184 私の攻略マニアルを言わなくていい
「恐らくこれが彼女の言っている第12部隊壊滅の流れです」
私が締めくくると、侍従の不服そうな視線が突き刺さってくる。
「貴女は報告義務があるということを知らないのですか!」
知ってはいるけれど、全てをそのまま報告するわけにはいかない。私の味方はとても少ないのだから。
「知っていますが、私のような下っ端に全てが開示されないように、私も報告の精査はさせてもらいますよ」
「処罰対象になりますよ」
この聖騎士団に連れてこられたこと自体が私にとって不服だ。私は全てを賭けてこの場にいるのだから、いざとなれば、こちらもなりふり構ってはいられない。
「するのであれば、構いません。これ以上私が言うべきことはありません。黙秘権を施行します」
私は処罰するというのであれば、これ以上の情報提示はしないと口を噤む。
「フリーデンハイド。アンジュに上から押し付ける物言いは逆効果ですよ。その様にゴリ押しをするのであれば、四方八方を封じてからダメ押しをしなさい」
神父様。私の攻略マニアルを言わなくていいよ。
確かに私が大人しくこの聖騎士団に居るのは神父様の策略があってのことだ。誰もいないと思って油断していた私の背後から現れて、どん底に叩き落す悪魔的な所業。
その神父様はおもむろに立ち上がって、私の方に来きた。そして、私に紙袋を差し出してくる。
こ……これは!『レメリーゼ』のお菓子!
私は紙袋をガシリと掴んだ。
しかし、神父様は袋を放してくれる様子がない。私は人の良さそうな笑顔を浮かべている神父様を睨みつけた。
「第3部隊の壊滅の理由はなんですか?」
「それだけでいい?」
「アンジュが話そうと思っていたこと全てですね」
「わかった」
交渉が成立する。お腹が空いている私はお菓子を手に入れたのだ!
紙袋を開けて、中から紙のカップに入ったマフィンを取り出して、かぶりつく。
オレンジピールが入った『レメリーゼ』の人気の定番商品だ。
あの親父は私の言ったことを守っているとわかって満足だ。人気の商品はレシピは変えずに作り続ける。これが案外難しい。
私の小腹は満たされた。横から朧がティーカップを差し出してきたので、受け取って飲み干す。準備が良いね。
そして、私は続きを話し出した。
「第3部隊の壊滅理由は恐らく、第10部隊より救助要請があったオーガの変異種です」
「何?」
「え?関係ないですよね」
そのことを依頼した団長と侍従から声が上がる。
一見すれば関係がない。第10部隊と第3部隊の任されている地域は隣接しているものの、要請があった場所はかなり辺境にあたるため、第3部隊とは関わりがあるはずはない場所だ。

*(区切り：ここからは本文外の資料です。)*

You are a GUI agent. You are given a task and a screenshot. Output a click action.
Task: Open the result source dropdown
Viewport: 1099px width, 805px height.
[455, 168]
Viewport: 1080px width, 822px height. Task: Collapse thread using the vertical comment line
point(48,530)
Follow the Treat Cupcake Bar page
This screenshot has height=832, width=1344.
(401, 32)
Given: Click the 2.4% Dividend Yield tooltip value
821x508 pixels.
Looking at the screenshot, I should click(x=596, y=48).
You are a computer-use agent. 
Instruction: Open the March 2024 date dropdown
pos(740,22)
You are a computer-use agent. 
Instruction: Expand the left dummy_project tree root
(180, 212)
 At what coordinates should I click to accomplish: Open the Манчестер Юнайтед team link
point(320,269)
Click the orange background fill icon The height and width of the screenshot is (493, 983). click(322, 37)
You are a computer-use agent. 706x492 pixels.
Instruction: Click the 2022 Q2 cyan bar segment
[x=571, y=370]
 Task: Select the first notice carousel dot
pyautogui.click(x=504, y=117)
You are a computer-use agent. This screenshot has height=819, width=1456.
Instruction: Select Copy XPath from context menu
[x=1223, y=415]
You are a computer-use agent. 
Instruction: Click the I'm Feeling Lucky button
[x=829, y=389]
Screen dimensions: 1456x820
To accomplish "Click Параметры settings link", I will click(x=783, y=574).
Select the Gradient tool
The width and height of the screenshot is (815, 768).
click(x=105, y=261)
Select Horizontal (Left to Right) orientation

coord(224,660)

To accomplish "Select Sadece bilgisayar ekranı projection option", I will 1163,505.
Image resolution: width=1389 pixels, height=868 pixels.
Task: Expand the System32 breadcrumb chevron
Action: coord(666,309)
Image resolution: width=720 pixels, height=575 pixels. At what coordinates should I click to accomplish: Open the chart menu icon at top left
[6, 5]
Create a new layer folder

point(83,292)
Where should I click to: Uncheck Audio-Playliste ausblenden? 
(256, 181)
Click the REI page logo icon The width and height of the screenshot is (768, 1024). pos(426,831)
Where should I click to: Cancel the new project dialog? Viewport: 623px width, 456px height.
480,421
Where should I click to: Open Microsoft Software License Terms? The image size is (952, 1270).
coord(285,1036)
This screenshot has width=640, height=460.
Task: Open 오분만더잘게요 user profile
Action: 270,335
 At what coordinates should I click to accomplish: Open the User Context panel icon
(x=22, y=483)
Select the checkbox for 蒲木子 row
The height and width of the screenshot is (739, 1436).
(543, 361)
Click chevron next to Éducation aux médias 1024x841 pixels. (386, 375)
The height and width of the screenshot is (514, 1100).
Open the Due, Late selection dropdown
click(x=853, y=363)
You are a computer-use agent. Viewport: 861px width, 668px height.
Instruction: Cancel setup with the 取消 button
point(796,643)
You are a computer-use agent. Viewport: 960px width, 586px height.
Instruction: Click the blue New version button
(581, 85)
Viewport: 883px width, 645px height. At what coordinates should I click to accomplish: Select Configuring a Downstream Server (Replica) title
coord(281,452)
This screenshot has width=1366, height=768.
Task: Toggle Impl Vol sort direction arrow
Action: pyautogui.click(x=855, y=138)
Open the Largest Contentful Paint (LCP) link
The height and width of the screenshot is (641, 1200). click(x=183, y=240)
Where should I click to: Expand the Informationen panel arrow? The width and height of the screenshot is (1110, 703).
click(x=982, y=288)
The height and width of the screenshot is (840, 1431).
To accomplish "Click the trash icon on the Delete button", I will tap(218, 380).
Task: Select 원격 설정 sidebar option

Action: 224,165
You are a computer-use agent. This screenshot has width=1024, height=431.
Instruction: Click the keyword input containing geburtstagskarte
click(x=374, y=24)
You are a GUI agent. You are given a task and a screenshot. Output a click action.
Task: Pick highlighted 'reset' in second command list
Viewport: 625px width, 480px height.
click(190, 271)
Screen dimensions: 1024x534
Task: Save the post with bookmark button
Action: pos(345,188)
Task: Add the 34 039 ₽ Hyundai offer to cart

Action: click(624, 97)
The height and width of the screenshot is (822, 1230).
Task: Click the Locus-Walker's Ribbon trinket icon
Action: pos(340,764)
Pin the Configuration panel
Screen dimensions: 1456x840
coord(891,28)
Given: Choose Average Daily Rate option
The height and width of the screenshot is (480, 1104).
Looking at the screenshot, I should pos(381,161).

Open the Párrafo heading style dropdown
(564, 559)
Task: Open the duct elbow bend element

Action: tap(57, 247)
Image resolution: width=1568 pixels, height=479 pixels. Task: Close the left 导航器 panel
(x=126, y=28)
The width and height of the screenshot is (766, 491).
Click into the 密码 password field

「普通であれば、見逃すところです。変異種のオーガは西から東に向かって爆走中のところ、上空から単身で襲撃しました。しかし、そのまま放置していれば、ジジェル?「ジジェルクです」……そのジジェルまでたどり着き、街を蹂躙していたことでしょう」
ルディに訂正されてしまった。しかし、先程から背後の気配が増々悪くなってきているのは気の所為ではないはずだ。
「これが、第3部隊の壊滅理由です」
「しかし、ただのオーガの変異種だったのでしょう?」
侍従がオーガ如きに第3部隊が壊滅するなどありえないということを言いたいのだろう。
私の意見だけでは判断には足りないということであるなら、ルディがどう思うか聞いてみよう。
「ルディは彼らを見てどう思った?一部隊を壊滅させる力はあると思う?」
私はルディを仰ぎ見ると胡散臭い笑顔を浮かべているものの、その目は私の持っている紙袋を狙っていた。
私がもらったものだから、ルディにはあげないからね。紙袋を再び開けて、チュロスを取り出して食べ始める。うん。美味しい。
別のところから視線を感じて、そちらに目を向けると団長からも物欲しそうな視線で見られていた。だから、これは私の物だからね。
「そうですね。確かに一人ひとりの持つ力は将校並みです。ただ、力を奮うだけの存在であれば、危惧することはないでしょうが、思考し人の弱点というものを熟知しているところがあります。あとは強靭な肉体でしょうか。鋼のような筋肉は軽く振るうだけで、人の骨を打ち砕くほどの威力です」
あ、うん。大天狗の頭をかち割る程の威力だからね。そこは否定しない。何かとティオと酒呑が手合わせしているけれど、ティオの遊ばれている感が半端なかったよね。